A boy throws a rock up an inclined plane with a velocity u. Assuming that the plane makes an angle α with the horizontal and that the rock is thrown at an angle β with respect to the slope, find the position of the rock as a function of time. You may choose the x-y axes along and normal to the slope respectively. Show that the rock hits the ground after a time, t= 2uβ / g cos α. Find the range of the rock and show that it has a maximum value of u^2/[g(1+sin α)].

To tackle this problem, we need to analyze the motion of the rock thrown up an inclined plane. We will break down the motion into components along the slope and perpendicular to it, using the given angles and initial velocity. Let's start by defining our coordinate system and the forces acting on the rock.

Setting Up the Coordinate System

We will define the x-axis along the slope of the inclined plane and the y-axis perpendicular to it. The angle of the incline is denoted as α, and the angle at which the rock is thrown with respect to the slope is β. The initial velocity of the rock is u.

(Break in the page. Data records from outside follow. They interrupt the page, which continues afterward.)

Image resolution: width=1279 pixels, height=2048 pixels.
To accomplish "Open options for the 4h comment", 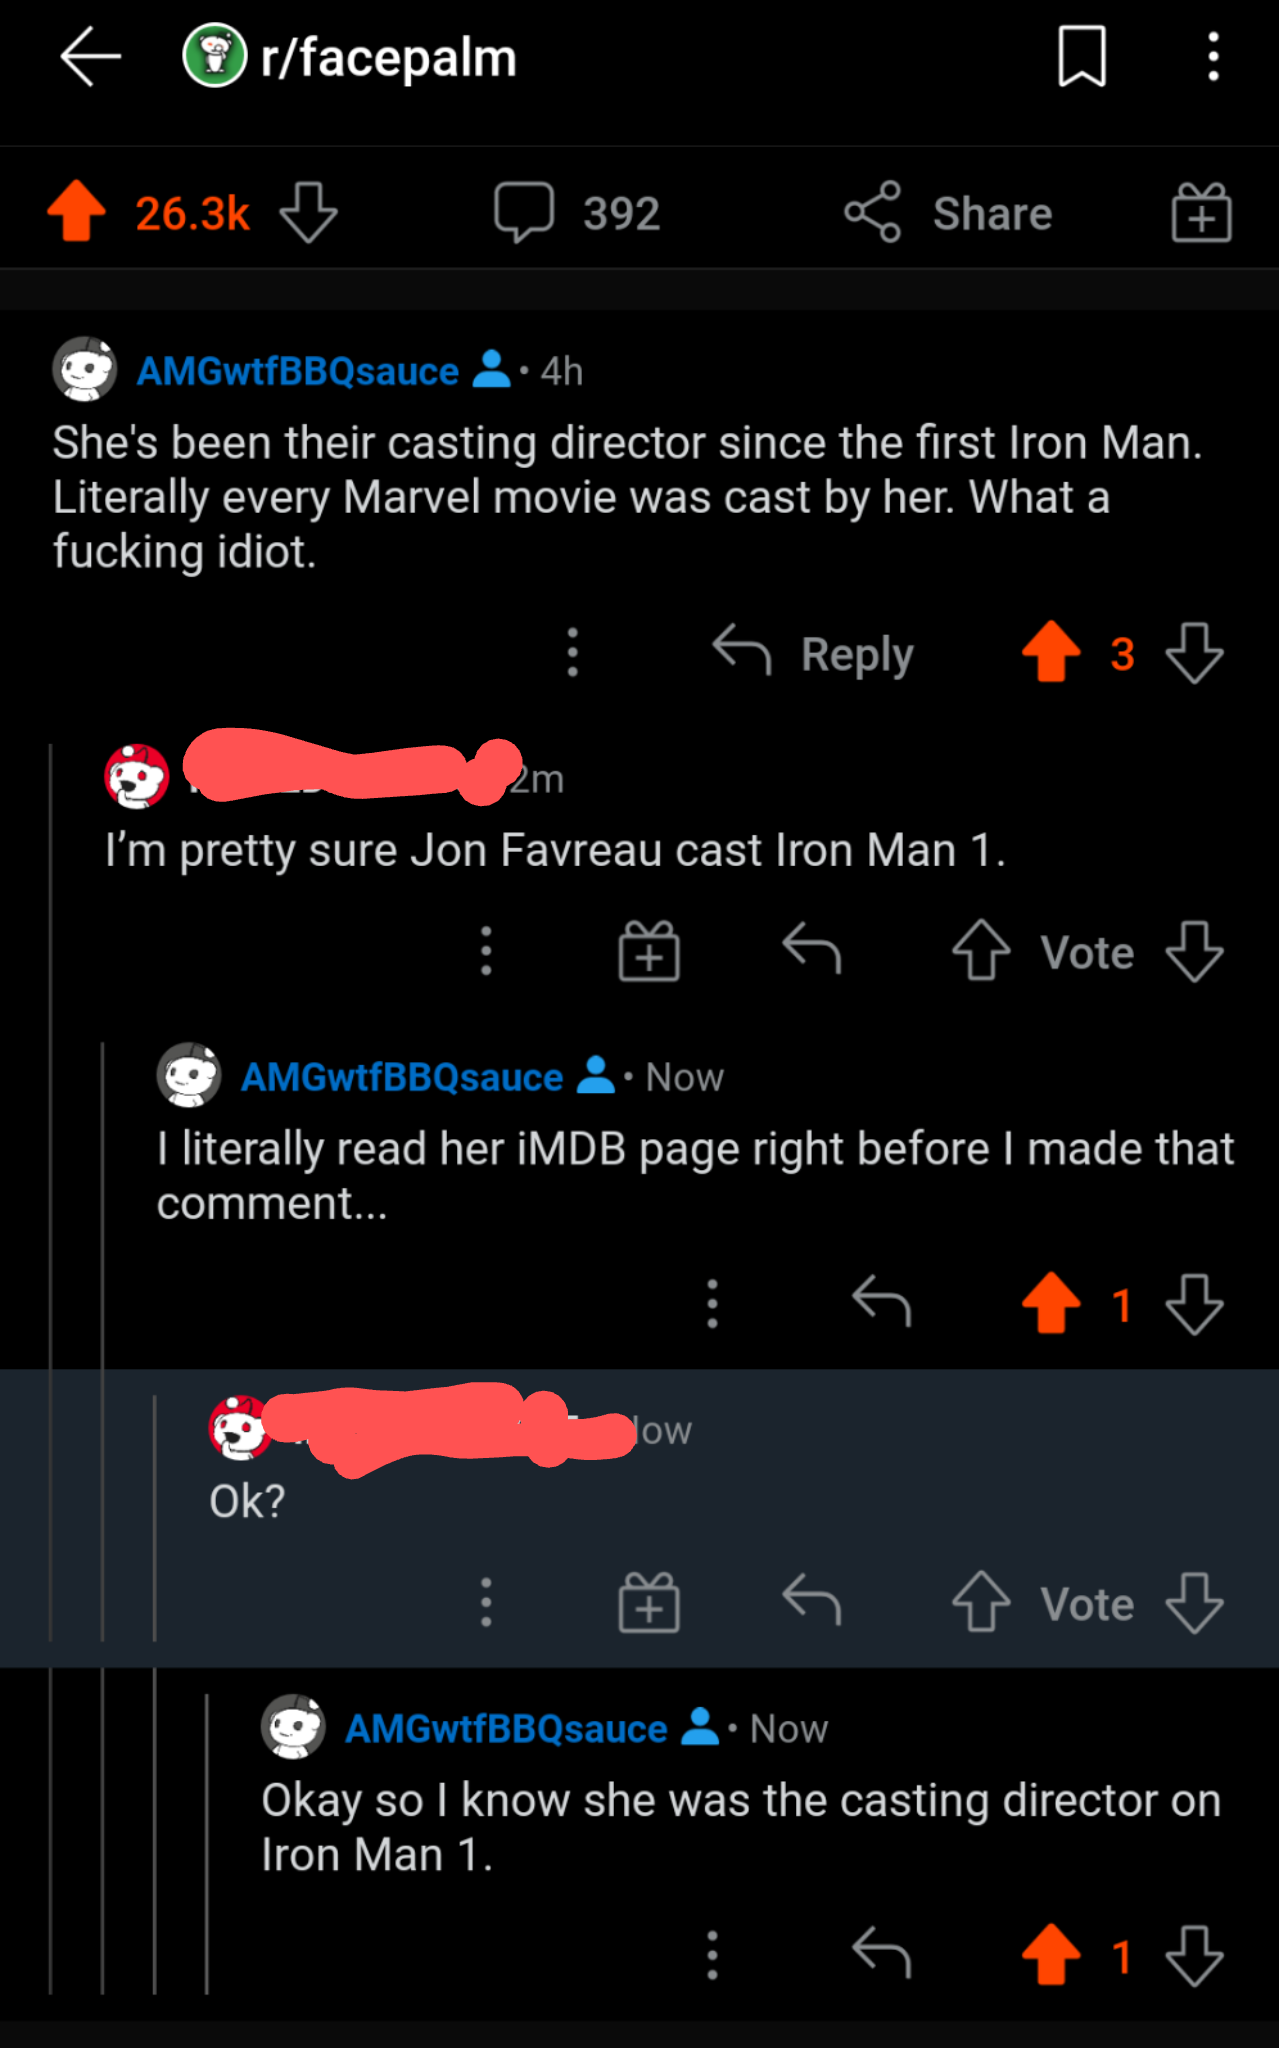I will click(x=572, y=653).
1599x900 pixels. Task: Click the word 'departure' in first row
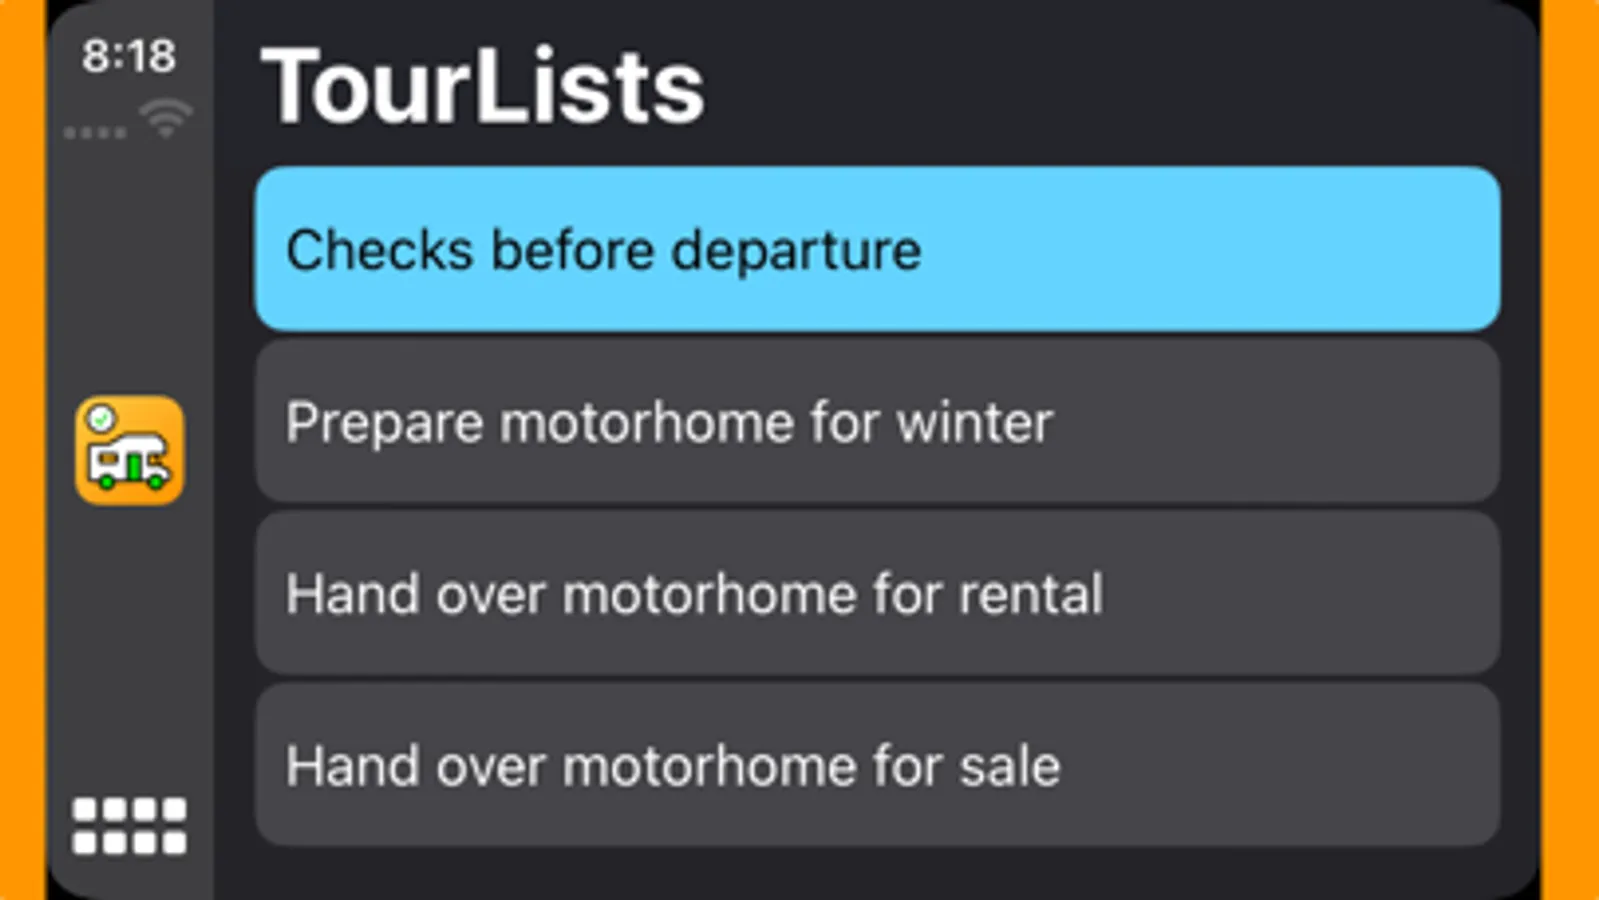[796, 251]

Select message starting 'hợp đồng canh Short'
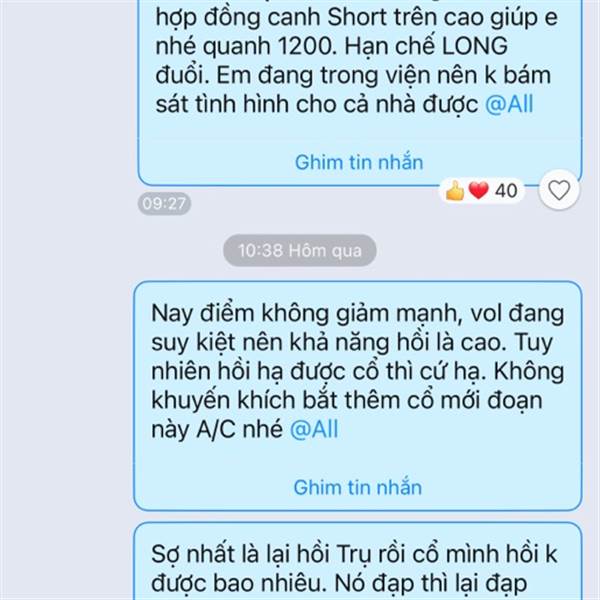(x=360, y=93)
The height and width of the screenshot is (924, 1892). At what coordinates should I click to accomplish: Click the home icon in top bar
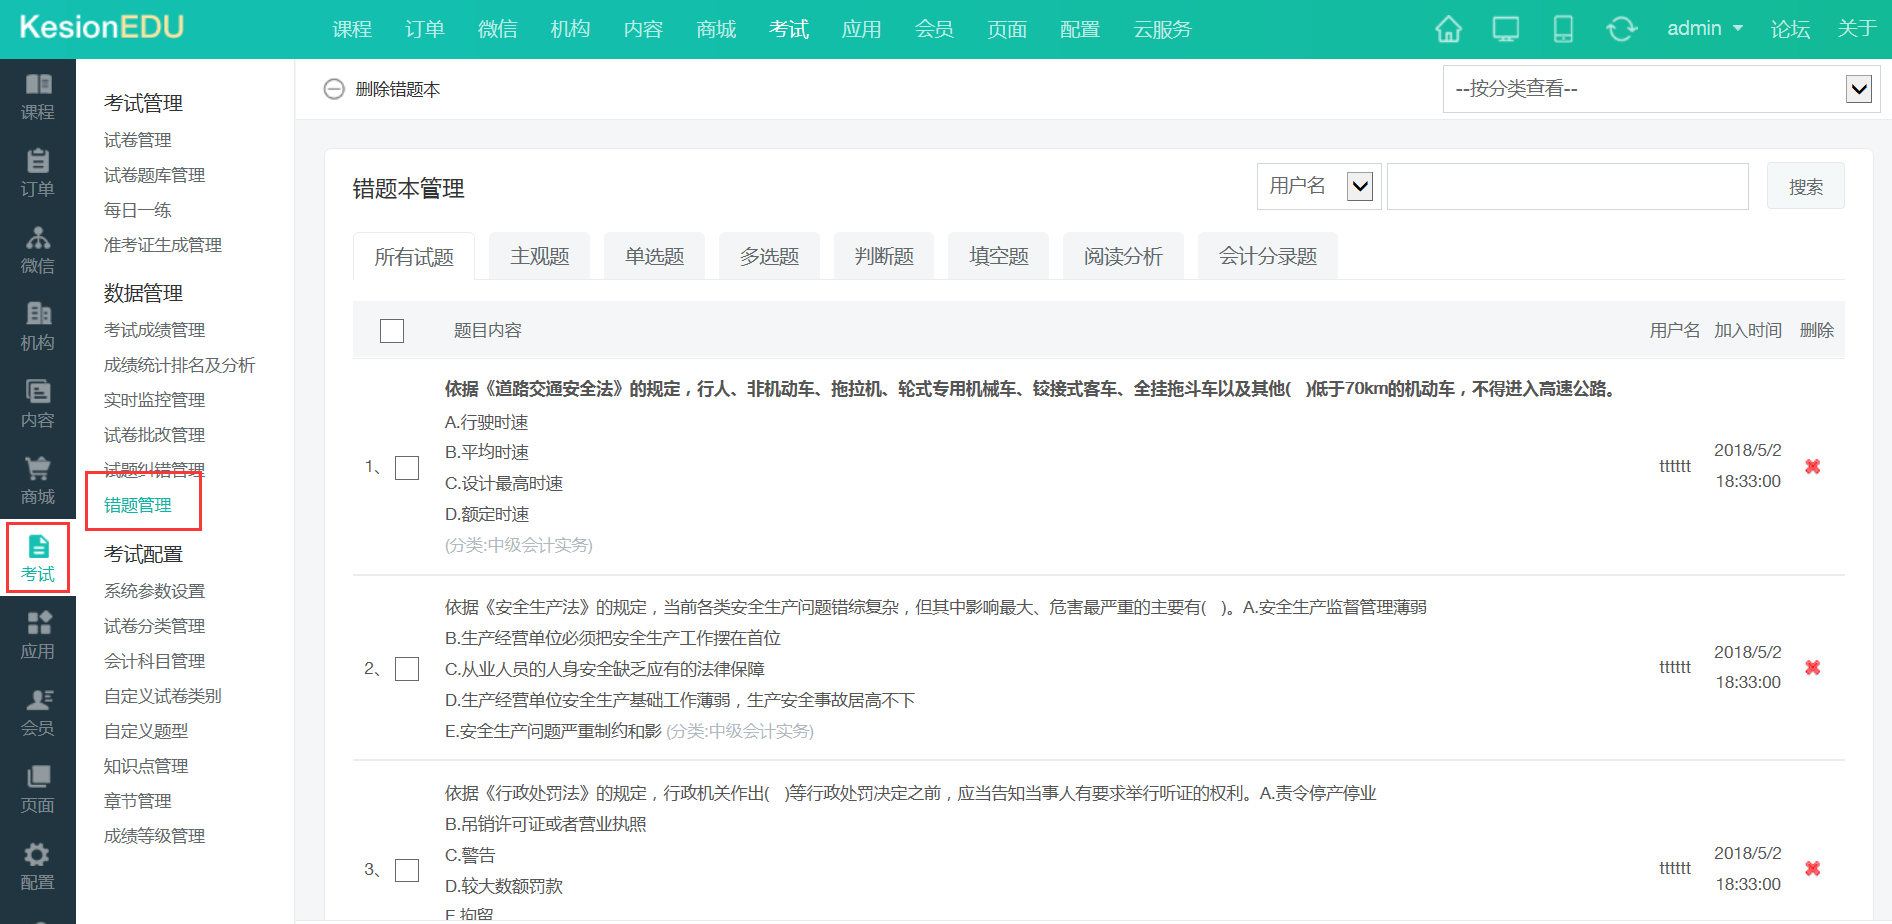[x=1448, y=29]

Initial Velocity Components

The initial velocity can be resolved into two components:

• The component along the slope (x-direction): u_x = u \cos(β)
• The component perpendicular to the slope (y-direction): u_y = u \sin(β)

Equations of Motion

Next, we can use the equations of motion to describe the position of the rock as a function of time. The equations for the x and y positions can be expressed as:

• x(t) = u_x t = u \cos(β) t
• y(t) = u_y t - (1/2) g' t²

Here, g' is the effective gravitational acceleration acting perpendicular to the slope, which can be expressed as g' = g \cos(α) due to the incline.

Finding the Time of Flight

To find the time when the rock hits the ground, we set y(t) = 0:

0 = u \sin(β) t - (1/2) g \cos(α) t²

Factoring out t gives us:

t (u \sin(β) - (1/2) g \cos(α) t) = 0

This results in two solutions: t = 0 (the initial throw) and:

t = (2u \sin(β)) / (g \cos(α)}

Now, substituting this expression for t back into our x(t) equation gives us the range of the rock.

Calculating the Range

The range R along the slope can be calculated as:

R = u \cos(β) * (2u \sin(β)) / (g \cos(α))

R = (2u² \sin(β) \cos(β)) / (g \cos(α))

Using the trigonometric identity sin(2β) = 2sin(β)cos(β), we can rewrite the range as:

R = (u² sin(2β)) / (g \cos(α))

Maximizing the Range

To find the maximum range, we need to maximize sin(2β). The maximum value of sin(2β) is 1, which occurs when 2β = 90°, or β = 45°. Substituting this back into our range equation gives:

R_max = (u²) / (g \cos(α))

However, we need to account for the incline. The effective range on the inclined plane is:

R_max = (u²) / [g(1 + sin(α))]

This shows that the maximum range of the rock on the inclined plane is indeed u² / [g(1 + sin(α))].

Summary

In summary, we derived the position of the rock as a function of time, calculated the time of flight, and determined the range of the rock. The maximum range occurs when the rock is thrown at an angle of 45° with respect to the slope, leading to the final expression for the range on an inclined plane.